Superbike-Weltmeisterschaft Barrier bei Autounfall verletzt

Der Franzose Sylvain Barrier, in den vergangenen beiden Jahren Gesamtsieger des Superstock 1000 FIM Cup, wurde bei einem Autounfall in der Nähe von Lyon schwer verletzt. Barrier sollte dieses Jahr für das ehemalige Werksteam von BMW Italia eine S 1000 RR nach dem neuen, seriennahen Evo-Reglement in der Superbike-Weltmeisterschaft fahren.

Foto: 2snap

Der 25-jährige Barrier war nach ersten Berichten in der Nähe von Lyon mit seinem Privatwagen unterwegs, als sich der Unfall ereignete. Er wurde zunächst in ein nahegelegenes Krankenhaus gebracht. Nachdem er aus dem Koma erwacht war, wurde er in eine andere Klinik verlegt, wo eine Kiefer- und Gesichtsoperation geplant war. Sein Zustand sei stabil, meldeten Freunde auf Barriers Facebook-Fanpage.

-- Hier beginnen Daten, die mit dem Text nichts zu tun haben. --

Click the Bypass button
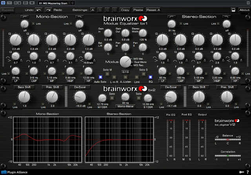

Sylvain Barrier scheint dieses Jahr vom Pech verfolgt zu sein. Bei Testfahrten wenige Tage vor dem Start der diesjährigen Superbike-WM in Phillip Island/Australien war er gestürzt, hatte sich einen dreifachen Beckenbruch zugezogen und konnte deshalb an den Rennen nicht teilnehmen. Für das zweite WM-Meeting, das am Wochenende des 13. April in Aragón/Spanien stattfindet, wollte Barrier jedoch wieder startklar sein. Die Ausheilung der neuen Verletzungen könnte jedoch nach ersten Schätzungen zwei bis drei Monate dauern.

In Phillip Island war Barrier durch den zweimaligen australischen Superbike-Champion Glenn Allerton ersetzt worden, der die beiden WM-Rennen auf den Plätzen elf und 15 beendete.